Certains immeubles, pourtant habités depuis des décennies, échappent encore au registre national des copropriétés, malgré l’obligation instaurée en 2014. La législation prévoit des sanctions financières, mais la mise en conformité demeure inégale sur le territoire.
Depuis que l’inscription des copropriétés est entrée dans la loi, un chantier de fond s’est ouvert pour tous les immeubles collectifs. Le syndic, ou, en son absence, les copropriétaires, doit s’en charger, avec une liste d’informations à fournir qui dépend de la date de construction et de la situation juridique du bâtiment. Si l’immatriculation manque à l’appel, ce sont non seulement les démarches internes qui s’enrayent, mais aussi l’accès aux soutiens publics. Heureusement, des services officiels permettent aujourd’hui de vérifier rapidement la régularité d’une copropriété.
Le registre des copropriétés : pourquoi il est essentiel pour votre immeuble
La loi Alur a posé un cadre clair dès 2014 : chaque copropriété doit apparaître au registre national des copropriétés. Ce registre rassemble des données précises sur l’état général des immeubles, leur gestion, leur santé financière et leur organisation. Les syndics, qu’ils soient professionnels ou bénévoles, sont responsables de la transmission et de la mise à jour de ces informations : surface globale, nombre de lots, état des procédures judiciaires, niveau de dégradation ou difficultés financières, rien ne doit être laissé dans l’ombre.

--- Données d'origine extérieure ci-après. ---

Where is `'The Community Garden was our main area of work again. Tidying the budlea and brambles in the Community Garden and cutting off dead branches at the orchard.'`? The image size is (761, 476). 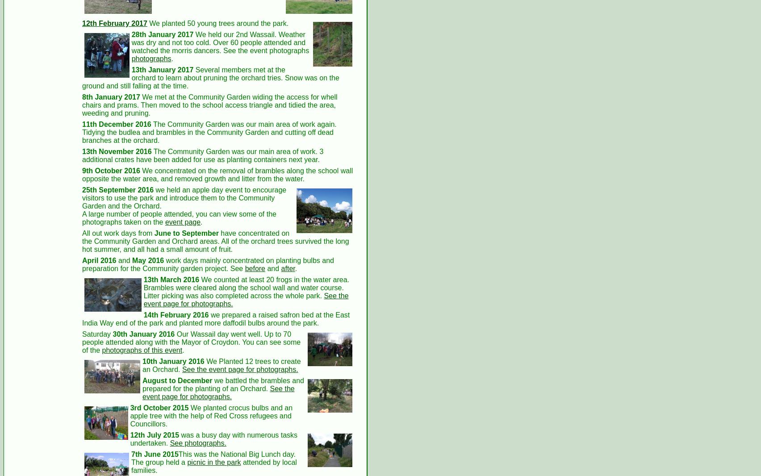 'The Community Garden was our main area of work again. Tidying the budlea and brambles in the Community Garden and cutting off dead branches at the orchard.' is located at coordinates (82, 132).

Ce registre des copropriétés n’est plus une simple formalité, il devient le tableau de bord de toute copropriété. Si vous souhaitez obtenir une aide pour la rénovation énergétique, par exemple via l’ANAH, l’immatriculation doit impérativement être à jour. Impossible de prétendre à certains financements, de vendre un appartement ou de lancer des travaux d’envergure sans cette inscription. La transparence imposée par le registre réduit les zones d’ombre : elle protège contre les dérives de gestion, informe les futurs acquéreurs et contribue à prévenir la dégradation des copropriétés.
Pour les professionnels du secteur immobilier, ce registre sert de boussole. Il permet de repérer à temps les immeubles fragiles, de sécuriser et d’accélérer les ventes. Vérifier si un immeuble est correctement immatriculé devient le réflexe de base, notamment avant toute transaction. Les données actualisées chaque année offrent un gage de fiabilité, tant pour les diagnostics que pour la sécurité des opérations.
Vérifier l’immatriculation de votre immeuble et agir en cas d’absence : mode d’emploi et ressources utiles
Comment accéder au registre national des copropriétés ?
La démarche n’a rien de compliqué. Connectez-vous sur le site officiel du registre national des copropriétés, puis saisissez l’adresse ou le numéro d’immatriculation de votre immeuble. En quelques secondes, vous accédez aux données administratives, à la situation de la copropriété et au nom du syndic en charge. Si l’adresse ne suffit pas, une recherche avancée est proposée. La plupart des immeubles dotés d’un syndic disposent aujourd’hui d’une immatriculation conforme.
Voici les informations principales que vous pourrez consulter sur le registre national des copropriétés :
- Nom de la copropriété
- Adresse complète
- Numéro d’immatriculation
- État des procédures judiciaires en cours
- Informations sur la gestion et les mises à jour
Absence au registre : que faire ?
Si votre immeuble n’apparaît pas au registre ou si les mentions datent, la première étape consiste à contacter le syndic. C’est à lui, professionnel ou bénévole, de procéder à la régularisation sur la plateforme nationale. Si le syndic ne réagit pas, il faut en informer les copropriétaires lors de la prochaine assemblée générale. En l’absence d’initiative, l’administration a la possibilité de sanctionner le syndic par une amende et de bloquer certaines démarches, comme la vente de lots ou la demande d’aides à l’ANAH. Maintenir le registre d’immatriculation actualisé, c’est avant tout sécuriser les transactions et anticiper d’éventuels litiges.
Pour s’orienter ou débloquer une situation, plusieurs ressources sont à disposition : le site du registre, les services publics, les associations de défense des copropriétaires, ainsi que les professionnels de l’immobilier. En cas de blocage persistant, il est possible de saisir le greffe du tribunal judiciaire afin d’obtenir une attestation de situation. Un immeuble correctement immatriculé et à jour, c’est la garantie d’une gestion claire et d’opérations immobilières sans mauvaise surprise.
Au bout du compte, un registre à jour ne protège pas seulement les murs : il rassure, fluidifie les échanges, et trace la voie vers des copropriétés plus saines, mieux gérées, et prêtes à relever les défis de demain.